This is assuming you were a fan of classic survival horror titles. If you were, you should get a kick out of the game as it should be a very nostalgic experience. But if you’re looking for something more modern, more akin to Resident Evil: Village than the first in that franchise, you will probably spend a lot of time cursing and throwing down your joypad as you play the game.
Why? Well, the camera can cause issues, as angles suddenly switch during movement, so you will experience a lot of disorientation when you’re traversing the game’s fixed environments.
The save system is the same as that used in old Resi titles, so you have to find tapes (in place of Resident Evil’s ribbons) if you want to save your game. As these are in short supply, you will have to be careful about when you use them, as you may have to replay difficult sections of the game if you run out of these by saving too often.
And the control scheme is difficult too. As with many older horror titles, you are unable to move while shooting, which is especially problematic when you’re trying to reload as the various abominations can finish you off within seconds if your gun isn’t ready to shoot. Expect to die, a lot!
These aren’t the game’s only problems though. The voice acting is as dire as it was in the original Resident Evil title and the dialogue is fairly weak and predictable. Many of the game’s puzzles are fairly abstract too, so you may need to look up game guides online to find the correct solutions. And the story’s resolution, while fairly interesting, is told too abruptly and may leave you wanting.
This game won’t be for everyone then.

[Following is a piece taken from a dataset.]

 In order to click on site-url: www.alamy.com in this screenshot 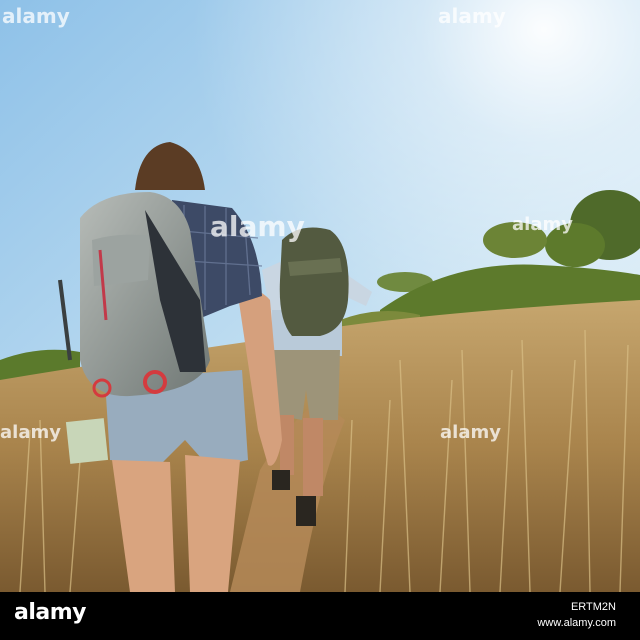, I will do `click(576, 623)`.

But on the plus side, the graphics are good, and the lighting effects as you move through the dark with your torch are mostly excellent. Resource management is less of an issue as it was in Resident Evil, so you won’t have to backtrack a lot to pick up any items you need for puzzles. And there is a palpable sense of dread as you move through the game’s cleverly created environments, as you never know what will emerge from the dark shadows to fight you.

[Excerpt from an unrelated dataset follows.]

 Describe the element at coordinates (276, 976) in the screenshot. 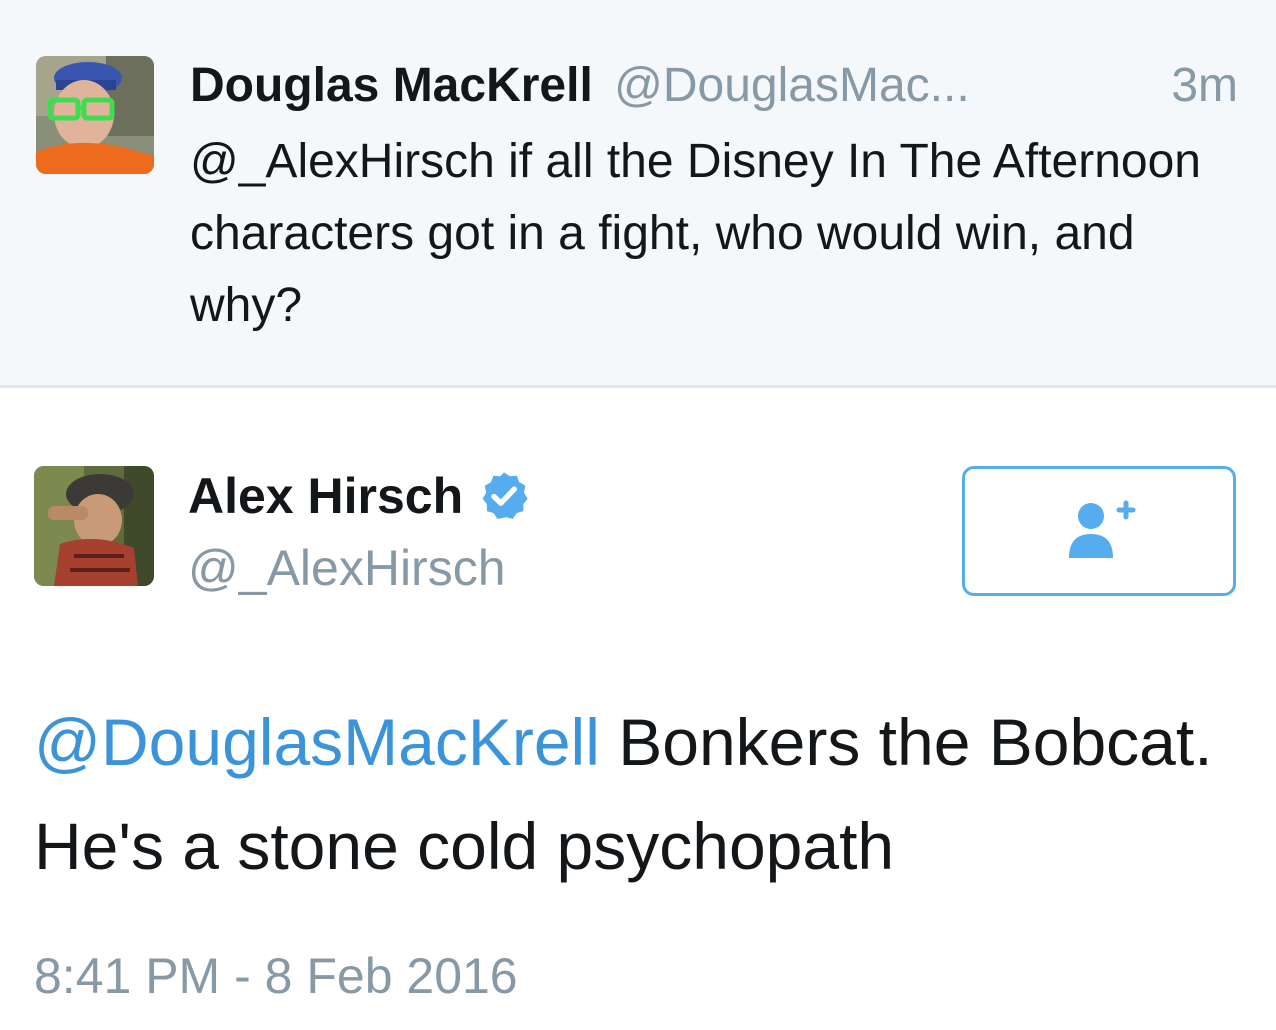

I see `main-tweet-timestamp: 8:41 PM - 8 Feb 2016` at that location.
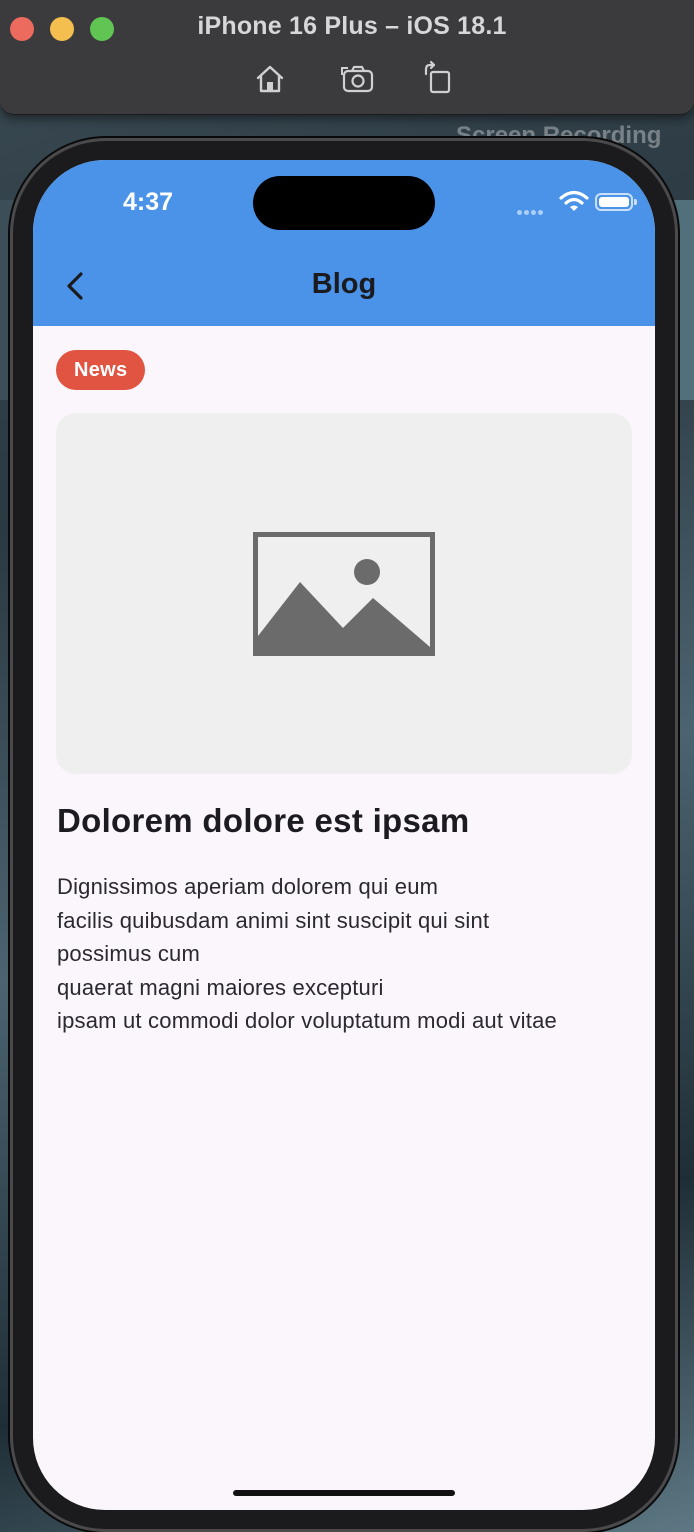 This screenshot has height=1532, width=694. I want to click on status-time: 4:37, so click(148, 202).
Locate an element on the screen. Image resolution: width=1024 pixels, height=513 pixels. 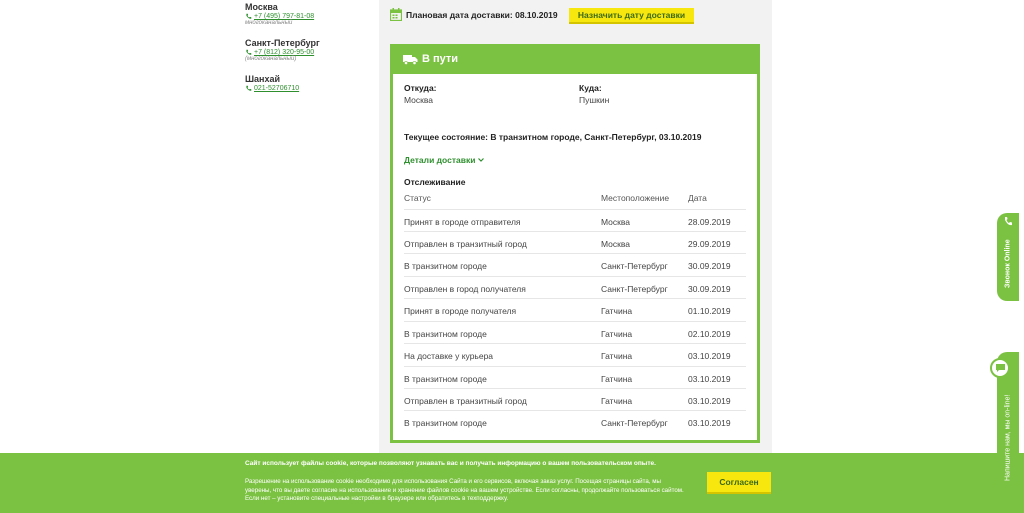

So, despite the frustrations inherent within Tormented Souls’ gameplay, it might be that you will enjoy a playthrough of the game. This is especially true if you’re craving an old-school horror experience. There is a demo available in the PS store, so give that a go before playing. If you like what you see and you’re not put off by the stilted controls and obtuse puzzles, you may gain some enjoyment from this. It’s a worthy spiritual successor to horror titles from gaming’s past even if it doesn’t do a lot to stand apart from them.